We ran 10 simulations varying across 6 different levels of crop drift (0.01,0.025,0.05,0.1,0.2 and 0.4) and 3 differents levels of disease length (5 bits, 7 bits, and 9 bits), for a total of 180 simulations. We expect that simulations with high levels of crop drift will select farmers who are more willing to dedicate their crops to exploration. We expect that simulations with lower disease length (and thus higher disease frequency) will select farmers who have a higher preference for crop diversity. Each simulation was run for a total of 500 years. An example protohistory is shown below, for one of the simulations with crop drift = 0.05 and disease length = 7 bits:

Figure 2

Image 1

As this protohistory shows, drops in income (presumably from disease) cause the removal of farmers with low exploration and low exploitation values, thus leading to a temporary period of higher biodiversity and/or higher exploration.
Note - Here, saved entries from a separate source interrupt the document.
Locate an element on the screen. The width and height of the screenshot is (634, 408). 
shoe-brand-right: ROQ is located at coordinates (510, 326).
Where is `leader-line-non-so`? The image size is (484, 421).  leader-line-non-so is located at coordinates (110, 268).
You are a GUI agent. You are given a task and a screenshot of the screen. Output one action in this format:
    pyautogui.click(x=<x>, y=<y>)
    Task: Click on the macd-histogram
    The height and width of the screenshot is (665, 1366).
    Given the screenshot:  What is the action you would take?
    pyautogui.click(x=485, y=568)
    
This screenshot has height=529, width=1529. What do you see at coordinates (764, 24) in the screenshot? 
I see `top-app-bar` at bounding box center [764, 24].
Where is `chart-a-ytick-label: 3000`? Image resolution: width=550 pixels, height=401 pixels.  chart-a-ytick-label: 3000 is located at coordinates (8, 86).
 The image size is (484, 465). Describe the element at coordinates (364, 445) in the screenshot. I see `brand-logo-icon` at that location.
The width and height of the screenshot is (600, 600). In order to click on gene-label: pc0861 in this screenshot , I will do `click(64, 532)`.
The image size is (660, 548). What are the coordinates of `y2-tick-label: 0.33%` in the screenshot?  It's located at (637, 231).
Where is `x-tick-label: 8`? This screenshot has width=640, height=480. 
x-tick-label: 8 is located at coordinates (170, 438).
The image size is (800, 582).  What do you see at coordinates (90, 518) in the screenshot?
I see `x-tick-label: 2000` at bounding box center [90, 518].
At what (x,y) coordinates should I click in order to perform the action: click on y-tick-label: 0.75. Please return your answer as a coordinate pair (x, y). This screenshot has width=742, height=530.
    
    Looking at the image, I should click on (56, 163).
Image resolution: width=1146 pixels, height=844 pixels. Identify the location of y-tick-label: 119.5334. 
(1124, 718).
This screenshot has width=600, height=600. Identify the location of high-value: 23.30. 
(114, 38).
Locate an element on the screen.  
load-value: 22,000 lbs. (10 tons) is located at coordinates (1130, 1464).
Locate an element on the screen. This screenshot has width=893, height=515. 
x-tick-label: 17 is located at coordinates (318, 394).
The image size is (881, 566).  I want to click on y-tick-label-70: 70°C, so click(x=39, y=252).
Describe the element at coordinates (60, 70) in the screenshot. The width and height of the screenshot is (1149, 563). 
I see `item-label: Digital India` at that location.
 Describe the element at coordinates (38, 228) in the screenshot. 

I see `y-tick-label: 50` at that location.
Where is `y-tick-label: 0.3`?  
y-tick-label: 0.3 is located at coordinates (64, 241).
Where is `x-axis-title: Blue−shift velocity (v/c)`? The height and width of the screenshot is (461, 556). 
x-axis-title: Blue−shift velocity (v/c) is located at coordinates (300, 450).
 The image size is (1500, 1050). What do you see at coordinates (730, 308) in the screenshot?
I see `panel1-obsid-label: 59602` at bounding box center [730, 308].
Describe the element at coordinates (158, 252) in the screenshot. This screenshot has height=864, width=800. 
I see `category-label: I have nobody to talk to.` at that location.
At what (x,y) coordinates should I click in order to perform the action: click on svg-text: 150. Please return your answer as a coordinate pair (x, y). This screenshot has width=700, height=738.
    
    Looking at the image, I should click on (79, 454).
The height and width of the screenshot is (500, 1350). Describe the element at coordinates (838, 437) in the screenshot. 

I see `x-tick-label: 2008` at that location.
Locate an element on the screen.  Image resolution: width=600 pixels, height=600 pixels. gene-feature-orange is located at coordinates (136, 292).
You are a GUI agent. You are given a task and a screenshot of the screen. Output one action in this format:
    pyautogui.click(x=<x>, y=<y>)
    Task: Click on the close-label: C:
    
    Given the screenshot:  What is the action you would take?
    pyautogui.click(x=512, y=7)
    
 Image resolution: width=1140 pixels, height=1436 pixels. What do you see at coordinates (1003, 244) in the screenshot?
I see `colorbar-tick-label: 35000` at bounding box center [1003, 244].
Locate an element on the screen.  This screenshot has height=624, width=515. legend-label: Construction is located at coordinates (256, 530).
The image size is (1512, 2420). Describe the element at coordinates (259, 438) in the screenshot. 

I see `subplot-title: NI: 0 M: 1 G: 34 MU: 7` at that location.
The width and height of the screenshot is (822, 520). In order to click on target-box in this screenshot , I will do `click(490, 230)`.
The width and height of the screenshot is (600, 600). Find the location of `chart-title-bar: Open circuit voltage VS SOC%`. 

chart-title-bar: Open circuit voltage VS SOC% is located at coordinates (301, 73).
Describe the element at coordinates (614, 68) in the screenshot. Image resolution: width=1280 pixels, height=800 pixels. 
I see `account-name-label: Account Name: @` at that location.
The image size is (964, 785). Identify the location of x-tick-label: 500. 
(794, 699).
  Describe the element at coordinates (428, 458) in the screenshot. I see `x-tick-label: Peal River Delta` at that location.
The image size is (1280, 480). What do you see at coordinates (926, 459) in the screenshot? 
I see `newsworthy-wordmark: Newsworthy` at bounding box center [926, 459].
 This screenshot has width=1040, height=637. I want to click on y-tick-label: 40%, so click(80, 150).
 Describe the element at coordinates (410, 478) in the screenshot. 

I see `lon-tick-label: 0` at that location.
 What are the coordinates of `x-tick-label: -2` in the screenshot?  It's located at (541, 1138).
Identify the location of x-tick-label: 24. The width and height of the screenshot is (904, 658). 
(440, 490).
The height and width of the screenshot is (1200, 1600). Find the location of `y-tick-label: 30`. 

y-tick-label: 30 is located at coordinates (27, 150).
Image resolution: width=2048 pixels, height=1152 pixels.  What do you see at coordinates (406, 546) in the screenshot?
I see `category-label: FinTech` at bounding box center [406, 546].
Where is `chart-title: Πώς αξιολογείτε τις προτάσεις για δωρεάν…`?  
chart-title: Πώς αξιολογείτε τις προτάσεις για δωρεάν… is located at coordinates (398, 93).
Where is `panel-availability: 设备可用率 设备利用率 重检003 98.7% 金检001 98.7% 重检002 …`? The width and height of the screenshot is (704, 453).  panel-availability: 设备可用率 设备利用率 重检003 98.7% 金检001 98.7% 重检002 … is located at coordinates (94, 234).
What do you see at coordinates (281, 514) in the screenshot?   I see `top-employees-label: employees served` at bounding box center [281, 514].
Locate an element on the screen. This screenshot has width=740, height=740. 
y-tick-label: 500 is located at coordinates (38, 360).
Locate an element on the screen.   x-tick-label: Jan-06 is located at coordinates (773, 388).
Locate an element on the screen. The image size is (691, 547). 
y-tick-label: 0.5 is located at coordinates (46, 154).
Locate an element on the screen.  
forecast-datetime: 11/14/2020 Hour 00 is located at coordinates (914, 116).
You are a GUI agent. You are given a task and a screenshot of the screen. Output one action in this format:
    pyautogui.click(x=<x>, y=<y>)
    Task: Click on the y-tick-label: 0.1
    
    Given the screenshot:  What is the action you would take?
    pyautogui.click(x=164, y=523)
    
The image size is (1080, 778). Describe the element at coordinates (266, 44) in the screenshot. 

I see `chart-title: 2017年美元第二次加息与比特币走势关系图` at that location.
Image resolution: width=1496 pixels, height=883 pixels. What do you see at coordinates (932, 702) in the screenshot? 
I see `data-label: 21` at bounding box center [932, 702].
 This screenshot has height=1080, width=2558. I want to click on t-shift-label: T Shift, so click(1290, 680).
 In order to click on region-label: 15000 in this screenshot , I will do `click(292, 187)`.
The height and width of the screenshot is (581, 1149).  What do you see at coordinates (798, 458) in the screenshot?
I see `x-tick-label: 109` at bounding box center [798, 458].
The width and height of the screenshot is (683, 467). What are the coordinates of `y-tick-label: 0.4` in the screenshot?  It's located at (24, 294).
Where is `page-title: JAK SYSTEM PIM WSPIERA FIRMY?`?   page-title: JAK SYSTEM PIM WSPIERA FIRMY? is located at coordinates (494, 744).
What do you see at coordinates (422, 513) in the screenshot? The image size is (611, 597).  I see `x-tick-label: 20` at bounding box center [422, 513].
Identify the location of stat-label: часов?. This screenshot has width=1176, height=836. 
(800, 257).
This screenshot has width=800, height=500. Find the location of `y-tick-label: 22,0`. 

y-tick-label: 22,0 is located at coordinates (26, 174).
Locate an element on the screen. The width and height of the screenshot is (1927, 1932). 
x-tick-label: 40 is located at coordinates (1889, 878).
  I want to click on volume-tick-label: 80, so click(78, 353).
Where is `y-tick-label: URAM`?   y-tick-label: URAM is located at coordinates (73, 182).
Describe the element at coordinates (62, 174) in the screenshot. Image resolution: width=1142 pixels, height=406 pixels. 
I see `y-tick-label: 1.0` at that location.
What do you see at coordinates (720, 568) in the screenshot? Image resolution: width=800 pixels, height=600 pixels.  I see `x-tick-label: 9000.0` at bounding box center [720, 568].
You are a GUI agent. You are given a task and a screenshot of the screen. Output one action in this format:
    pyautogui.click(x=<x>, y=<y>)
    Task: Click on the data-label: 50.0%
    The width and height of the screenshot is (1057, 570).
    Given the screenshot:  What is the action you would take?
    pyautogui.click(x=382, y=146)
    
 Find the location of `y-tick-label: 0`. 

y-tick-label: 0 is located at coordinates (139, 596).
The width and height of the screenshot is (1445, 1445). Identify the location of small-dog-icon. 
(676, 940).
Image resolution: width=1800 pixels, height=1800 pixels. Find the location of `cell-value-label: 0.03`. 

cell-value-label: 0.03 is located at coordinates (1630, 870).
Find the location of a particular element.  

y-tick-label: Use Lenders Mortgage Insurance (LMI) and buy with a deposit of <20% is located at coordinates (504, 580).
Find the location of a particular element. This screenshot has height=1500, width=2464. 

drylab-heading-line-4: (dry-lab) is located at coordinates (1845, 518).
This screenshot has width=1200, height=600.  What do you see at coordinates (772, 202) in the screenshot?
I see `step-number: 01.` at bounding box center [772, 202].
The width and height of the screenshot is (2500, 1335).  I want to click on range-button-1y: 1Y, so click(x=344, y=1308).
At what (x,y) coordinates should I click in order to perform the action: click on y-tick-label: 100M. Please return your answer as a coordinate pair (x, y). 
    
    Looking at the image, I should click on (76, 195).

For example, in years 118 and 122 of this simulation, average farmer income is below 10, although it had previously been around 150. Looking at the distribution of farmer preference in year 115 and 125, we can tell that these shocks caused serious changes:

Figure 3

Image 2

Looking at the 180 simulations in aggregate is difficult, but what we can do is examine the average farmer preferences across all 10 simulations, for each of the 18 different conditions of interest, during the final year of the simulation. Looking at the average preference of farmers for exploration, we see that the preference for exploration increases as a function of disease length decreasing (meaning that disease frequency increases), and as crop drift increases. These results are consistent with what we would expect. Biodiversity preference varies when crop drift levels are higher, however, in these cases if exploration preferences are already high, then preferences for biodiversity are irreleveant (partially as a consequence of model design). When crop drift levels are at their lowest (0.01), diversity does seem to increase as a negative function of disease length. Which is consistent with our expectations. These parameters are all summarized below in Figure 4.

Figure 4

Image 2

Potential Applications in the Social Sciences

The model we build presents somewhat obvious solutions to two types of problems a farm or another business may face: in a competitive landscape how should individuals balance exploiting the knowledge they have, learning new ways to make profit, and staying robust in the face of unpredictable catastrophic events. As the likelihood of highly negative and highly positive events increases, farms that do not place all their eggs in one basket tend to be the ones that survive.

This model could also help us understand several other issues relevant to both social scientists and policy analysts. For example, nations that have greater levels of cultural, genetic, or ideological diversity may have better long term outcomes. Thus our results could suggest that nations with more favorable attitudes towards immigration are stronger in the long run. Along similar lines, organizations that seek diversity in terms of religion, culture, race, gender, educational background, or other attributes that could correlate with differing ways of thinking, reasoning, or working, may perform better in less predictable market conditions. This presents a potential results driven justification for practices such as affirmative action. Less diverse organizatoins may perform well in stable market conditions, but might not be as robust to external shocks and rare events. At the level of the individual, this model suggests that individuals who are educated in a wide variety of areas are less likely to become obsolete as opportunities for employment shift across different sectors of the economy.

Our overall conclusion is obvious, yet important. Diversity and exploration are not always immediately useful, but they provide necessary security against the unpredictable in the long run.